Он не хотел, чтобы я сожалел тоже, хотя все наши отношения были пронизаны этим и, может быть, по этой причине и возникли, по меньшей мере, иначе теперь я думать не могу.
Так об этом портрете, глядящем на зрителя так, будто в этот миг он ожил, вынырнул из небытия, стал доступным на совсем небольшое время, и белое лицо, как эмалевый циферблат, глядело отверсто, так как стрелки из точки крепления были вырваны. Поэтому ничего о протяжении, глядя на это лицо, понять было невозможно, оно говорило на языке «схождения». 
Эмоции, сведенной в точку, в ту самую, где исчезают. 

– Вадим, Вадим, — стал звать я эту картинку вслух, а так как это произошло в букинистическом магазине, в прелом запахе старой бумаги, посреди стопок непотребных потрепанных книг, куч журналов, связок собраний сочинений уже неведомых приспособленцев, и несколько жучков что-то перебирали в надежде найти уникат, то мой зов, полный страдания, застыл в воздухе каким-то книжным символом — названием произведения, что ищет безнадежный псих, необходимого ему, как сама жизнь.
На меня уставились эти жучки, эти искушенные книжные черви — один был кос, в плюсовых окулярах и поэтому лукав, будто знал давным-давно всю подноготную моей связи с Вадимом, одет он был нелепо всепогодно, видимо, чтобы я при взгляде на него тотчас забыл, в какой реальности нахожусь, утратив понятие не то что о сезонах, но и о времени вообще, благоухал даже на расстянии он старым клейстером и трепаным коленкором, перекрывая пыльный дух магазина. 
Он забубнил вослед мне: 
- «Вадим», «Вадим», «Вадим»… — будто шерстил ящик с каталожными карточками. 
Он выдал по годам по памяти несколько изданий «Вадима», но зачем они были мне…

Я схлопнул тяжелый альбом и расплатился, с трудом понимая, что делаю, столь драгоценно была моя добыча. 
Теперь я обрел Вадима. 
Кажется, стиснутый переплетом, он задыхался и сипел. 
Я был взволнован и тесный шлем охватил мою голову, будто у меня поднялась температура. 

Отовсюду проливающаяся непонятно в честь чего музыка задавала задорный темп скудной жизни, будто понесшейся вприпрыжку вдоль улицы старинных домов, мерно спускающейся к Волге.

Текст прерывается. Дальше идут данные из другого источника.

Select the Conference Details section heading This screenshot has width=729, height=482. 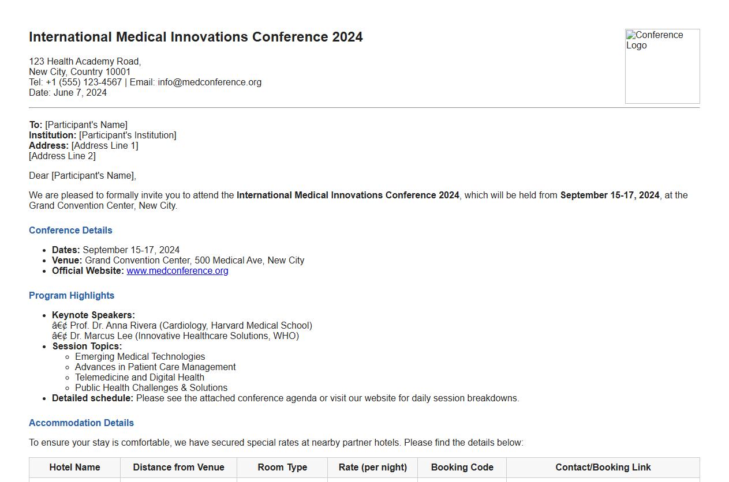[x=70, y=231]
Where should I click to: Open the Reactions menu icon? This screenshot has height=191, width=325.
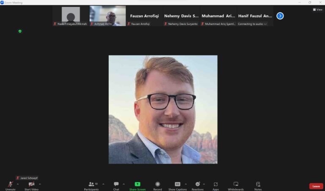click(x=198, y=185)
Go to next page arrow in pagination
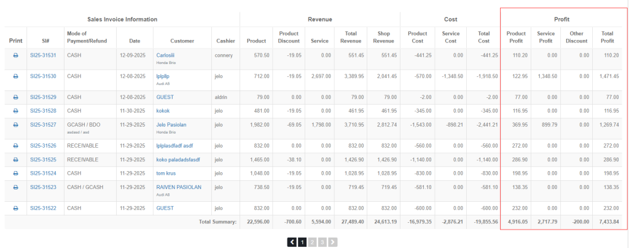The height and width of the screenshot is (248, 629). 331,242
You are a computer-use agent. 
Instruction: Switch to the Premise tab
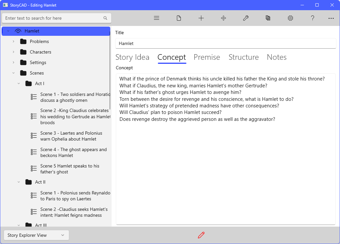pos(207,57)

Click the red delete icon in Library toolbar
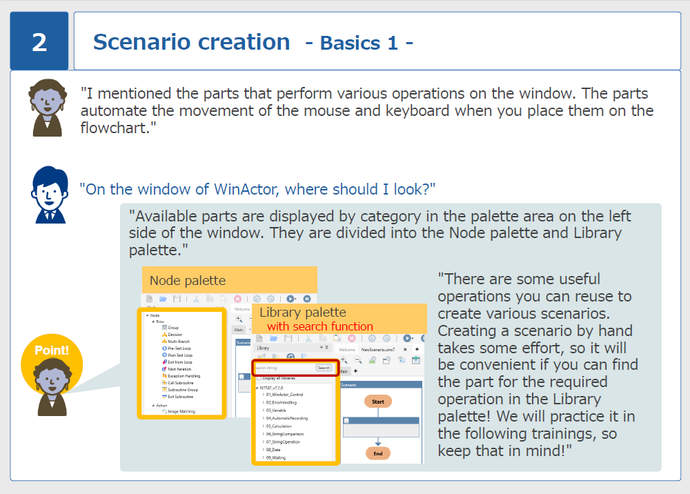point(351,339)
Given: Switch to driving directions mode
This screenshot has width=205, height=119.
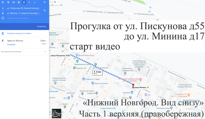Looking at the screenshot, I should click(14, 2).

Их дряхлость и заброшенность сквозь разросшиеся кроны низких ясеней как будто прихорашивалась, как дряблое лицо в низко надвинутой шляпе. 
Все строения этой старой улицы с остатками мощения, пузырящими почву твердыми болячками, были доведены до состояния предельной ветхости, что любая жесткая матрица, слышимого или видимого, проявись она тут, представала бы долгожданной надеждой, и не то что б вплеталась, а въедалась бы в трепетную плоть дня — в синеву небес с робким разбросом легкой облачности, в ветер, потянувший жалобу с востока, в пергаментную рябь тополиной листвы с обманной серебряной изнанкой.
Будто все трепетное нуждалось в огрублении хотя бы для того, чтобы стать заметным, даже приняв хамские ритмы.
Дома были настолько заброшены, что дранка, битая внахлест по косой клетке, мнилась декоративным элементом, как и ржавые истлевающие фартуки, виснущие с подоконников и карнизов чудились пародией на железо. 
Иногда по фасаду косо висело колено водостока, как уцелевшее тире из лозунга, изъятого как политически ошибочного.
Любой намек на ремонтные работы казался зловредными происками выскочек, решивших (с чего бы это?) жить не как все, привычно и слепо, а что-то такое различить в подробностях, может, еще и дверь входную, разбитую, на одной петле, захотят самочинно поправить…
Бравурная музыка лезла без спроса в распахнутые форточки, и у сидящих в открытых парепетах кошек, проницаемых ею, нервно дрожали уши.  
Два обтрепанных дурня неясного возраста грохотали банкой, попадая в ритм бодрому напеву, придавая своими ловкими кульбитами попятный ход этому звучному бесчинству, проливаемому хором в репродукторы. 

Я почему-то все не решался открыть купленную книгу, будто боялся, что изображение на дневном свету исчезнет и увлечет с собой все мое прошлое, занятое Вадимом, все-таки ускользнувшим от меня, хотя лавочки бульвара были пустыми и я мог выбрать любую, но, как бывает в таких случаях, — стал опасаться магии этого предстоящего действия, каких-то последствий, могущих исказить все мои ожидания.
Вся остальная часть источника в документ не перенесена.